Edifício da entidade esportiva em meio a debates de projetos para a modalidade
(Imagem: Agência Brasil / ABr)
Uma proposta legislativa em análise na Câmara dos Deputados estabelece o pagamento de uma gratificação no valor de R$ 500 mil para as ex atletas que representaram o Brasil nos primeiros campeonatos mundiais da categoria. A iniciativa faz parte do texto da Lei Geral do torneio previsto para 2027 e busca fazer uma reparação histórica às atletas que abriram espaço para o futebol feminino nacional.
A ideia original previa contemplar somente as jogadoras do torneio experimental realizado na China em 1988. Contudo, a relatoria da matéria decidiu expandir a cota do benefício para abarcar também as participantes do primeiro mundial oficial da entidade internacional em 1991, aumentando a quantidade total de beneficiadas.
Reconhecimento ao avanço do futebol feminino
Os recursos financeiros necessários para quitar a premiação serão arcados pelo Ministério do Esporte. Em cenários nos quais a ex jogadora já tenha falecido, os valores previstos na legislação poderão ser repassados diretamente aos herdeiros legais conforme as diretrizes do sistema judiciário.

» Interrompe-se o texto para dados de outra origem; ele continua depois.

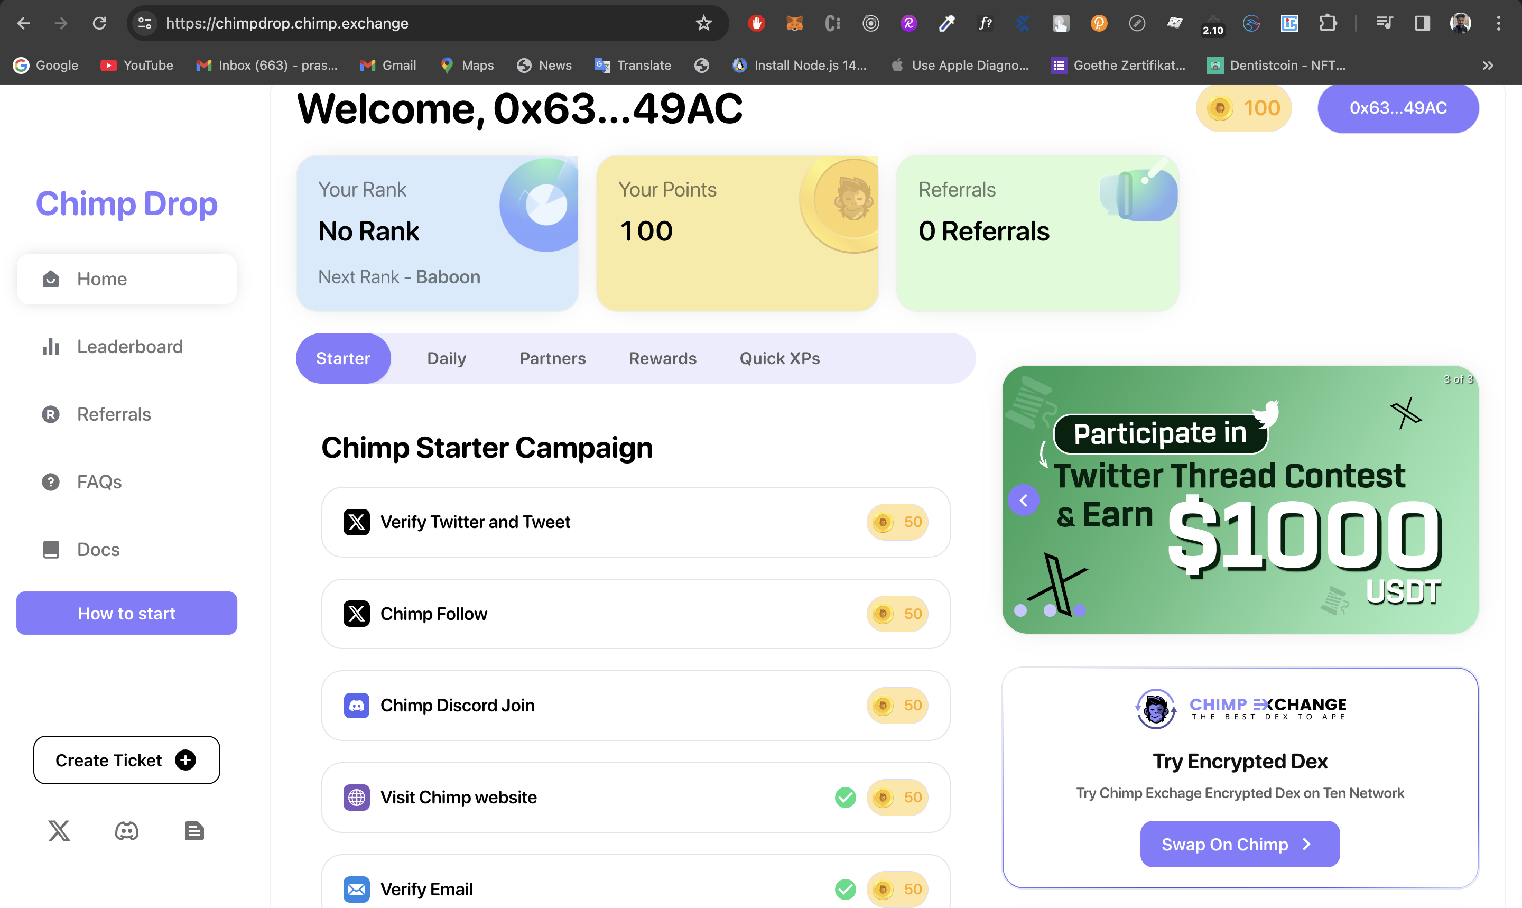
Task: Click the How to start button
Action: click(126, 613)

O evento experimental de 1988 serviu como um teste crucial para testar o apelo público e a viabilidade estrutural da modalidade em escala global. O êxito daquela disputa garantiu a criação formal da copa oficial no início dos anos noventa, consolidando novos rumos para o futebol feminino.
As mulheres que defenderam a camisa verde e amarela naquela época enfrentaram cenários de forte preconceito, escassos recursos e falta de infraestrutura básica para treinos. Em razão dessas dificuldades históricas, a gestão federal entende a medida financeira como um ato público de valorização dessas pioneiras do futebol feminino.
Além da reparação às atletas do passado, a proposta normativa define um conjunto de regras técnicas para o mundial que o país sediará em 2027. As cláusulas abrangem normas sobre direitos comerciais, regras de publicidade e autorizações operacionais para as arenas que receberão os jogos.
Embora o impacto financeiro tenha subido com a ampliação da lista de contempladas, o texto final segue em análise na casa legislativa para posterior sanção, marcando um momento importante para a memória do futebol feminino no país.